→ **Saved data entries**
<<<<
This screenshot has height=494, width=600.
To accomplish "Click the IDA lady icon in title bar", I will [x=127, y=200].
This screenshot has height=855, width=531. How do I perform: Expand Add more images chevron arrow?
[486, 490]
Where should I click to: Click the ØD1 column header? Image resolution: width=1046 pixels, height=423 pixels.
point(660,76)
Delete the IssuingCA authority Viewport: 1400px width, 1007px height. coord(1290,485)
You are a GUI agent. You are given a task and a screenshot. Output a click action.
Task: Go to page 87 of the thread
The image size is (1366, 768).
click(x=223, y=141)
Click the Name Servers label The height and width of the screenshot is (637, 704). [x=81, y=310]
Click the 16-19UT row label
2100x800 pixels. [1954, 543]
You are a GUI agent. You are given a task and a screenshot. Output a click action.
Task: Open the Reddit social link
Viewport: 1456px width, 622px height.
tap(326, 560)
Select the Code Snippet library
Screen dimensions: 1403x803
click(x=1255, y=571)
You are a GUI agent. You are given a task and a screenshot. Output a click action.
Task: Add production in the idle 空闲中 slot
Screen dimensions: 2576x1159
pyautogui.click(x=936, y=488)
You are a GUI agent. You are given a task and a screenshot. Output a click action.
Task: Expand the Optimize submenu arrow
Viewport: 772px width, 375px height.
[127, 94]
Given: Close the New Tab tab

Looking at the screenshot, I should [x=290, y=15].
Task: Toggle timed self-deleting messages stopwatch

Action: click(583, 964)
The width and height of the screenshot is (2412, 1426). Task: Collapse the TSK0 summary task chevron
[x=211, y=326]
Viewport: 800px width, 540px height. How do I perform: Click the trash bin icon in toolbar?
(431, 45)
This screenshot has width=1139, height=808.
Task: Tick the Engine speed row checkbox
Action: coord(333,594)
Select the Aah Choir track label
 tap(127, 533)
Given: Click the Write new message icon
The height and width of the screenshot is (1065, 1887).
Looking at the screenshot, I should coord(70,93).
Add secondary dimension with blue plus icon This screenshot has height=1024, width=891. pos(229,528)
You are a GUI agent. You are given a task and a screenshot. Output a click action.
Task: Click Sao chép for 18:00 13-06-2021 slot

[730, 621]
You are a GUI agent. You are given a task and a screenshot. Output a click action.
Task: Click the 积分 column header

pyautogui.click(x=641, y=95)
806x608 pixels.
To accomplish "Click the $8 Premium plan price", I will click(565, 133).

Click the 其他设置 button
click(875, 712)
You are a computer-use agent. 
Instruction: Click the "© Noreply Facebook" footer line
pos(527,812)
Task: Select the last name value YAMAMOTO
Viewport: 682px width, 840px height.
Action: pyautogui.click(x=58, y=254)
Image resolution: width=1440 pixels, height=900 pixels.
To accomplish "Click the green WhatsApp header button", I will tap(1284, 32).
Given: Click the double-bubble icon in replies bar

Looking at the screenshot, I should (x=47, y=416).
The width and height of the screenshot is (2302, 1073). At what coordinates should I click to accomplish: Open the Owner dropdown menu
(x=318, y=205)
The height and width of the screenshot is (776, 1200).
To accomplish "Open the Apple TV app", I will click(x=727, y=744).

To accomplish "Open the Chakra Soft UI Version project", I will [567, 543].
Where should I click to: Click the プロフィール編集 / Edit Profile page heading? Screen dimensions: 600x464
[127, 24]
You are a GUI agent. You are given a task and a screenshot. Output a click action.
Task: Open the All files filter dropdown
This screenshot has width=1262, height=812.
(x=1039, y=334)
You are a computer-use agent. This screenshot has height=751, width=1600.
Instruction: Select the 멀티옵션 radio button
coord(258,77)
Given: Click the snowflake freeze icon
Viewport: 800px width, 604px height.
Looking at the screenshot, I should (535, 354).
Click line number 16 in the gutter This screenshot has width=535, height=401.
>>>>
→ **YOUR GOAL**
This exercise needs each record retyped exactly as shown.

→ **ANSWER**
This screenshot has height=494, width=600.
To accomplish "Click the IDA lady icon in title bar", I will [x=127, y=200].
This screenshot has height=855, width=531. How do I perform: Expand Add more images chevron arrow?
[486, 490]
Where should I click to: Click the ØD1 column header? Image resolution: width=1046 pixels, height=423 pixels.
point(660,76)
Delete the IssuingCA authority Viewport: 1400px width, 1007px height. coord(1290,485)
You are a GUI agent. You are given a task and a screenshot. Output a click action.
Task: Go to page 87 of the thread
The image size is (1366, 768).
click(x=223, y=141)
Click the Name Servers label The height and width of the screenshot is (637, 704). [x=81, y=310]
Click the 16-19UT row label
2100x800 pixels. [1954, 543]
You are a GUI agent. You are given a task and a screenshot. Output a click action.
Task: Open the Reddit social link
Viewport: 1456px width, 622px height.
tap(326, 560)
Select the Code Snippet library
Screen dimensions: 1403x803
click(x=1255, y=571)
You are a GUI agent. You are given a task and a screenshot. Output a click action.
Task: Add production in the idle 空闲中 slot
Screen dimensions: 2576x1159
pyautogui.click(x=936, y=488)
You are a GUI agent. You are given a task and a screenshot. Output a click action.
Task: Expand the Optimize submenu arrow
Viewport: 772px width, 375px height.
[127, 94]
Given: Close the New Tab tab

Looking at the screenshot, I should [x=290, y=15].
Task: Toggle timed self-deleting messages stopwatch

Action: click(583, 964)
The width and height of the screenshot is (2412, 1426). Task: Collapse the TSK0 summary task chevron
[x=211, y=326]
Viewport: 800px width, 540px height. How do I perform: Click the trash bin icon in toolbar?
(431, 45)
This screenshot has width=1139, height=808.
Task: Tick the Engine speed row checkbox
Action: coord(333,594)
Select the Aah Choir track label
 tap(127, 533)
Given: Click the Write new message icon
The height and width of the screenshot is (1065, 1887).
Looking at the screenshot, I should coord(70,93).
Add secondary dimension with blue plus icon This screenshot has height=1024, width=891. pos(229,528)
You are a GUI agent. You are given a task and a screenshot. Output a click action.
Task: Click Sao chép for 18:00 13-06-2021 slot

[730, 621]
You are a GUI agent. You are given a task and a screenshot. Output a click action.
Task: Click the 积分 column header

pyautogui.click(x=641, y=95)
806x608 pixels.
To accomplish "Click the $8 Premium plan price", I will click(565, 133).

Click the 其他设置 button
click(875, 712)
You are a computer-use agent. 
Instruction: Click the "© Noreply Facebook" footer line
pos(527,812)
Task: Select the last name value YAMAMOTO
Viewport: 682px width, 840px height.
Action: pyautogui.click(x=58, y=254)
Image resolution: width=1440 pixels, height=900 pixels.
To accomplish "Click the green WhatsApp header button", I will tap(1284, 32).
Given: Click the double-bubble icon in replies bar

Looking at the screenshot, I should (x=47, y=416).
The width and height of the screenshot is (2302, 1073). At what coordinates should I click to accomplish: Open the Owner dropdown menu
(x=318, y=205)
The height and width of the screenshot is (776, 1200).
To accomplish "Open the Apple TV app", I will click(x=727, y=744).

To accomplish "Open the Chakra Soft UI Version project", I will [567, 543].
Where should I click to: Click the プロフィール編集 / Edit Profile page heading? Screen dimensions: 600x464
[127, 24]
You are a GUI agent. You are given a task and a screenshot. Output a click action.
Task: Open the All files filter dropdown
This screenshot has width=1262, height=812.
(x=1039, y=334)
You are a computer-use agent. This screenshot has height=751, width=1600.
Instruction: Select the 멀티옵션 radio button
coord(258,77)
Given: Click the snowflake freeze icon
Viewport: 800px width, 604px height.
Looking at the screenshot, I should (535, 354).
Click line number 16 in the gutter This screenshot has width=535, height=401.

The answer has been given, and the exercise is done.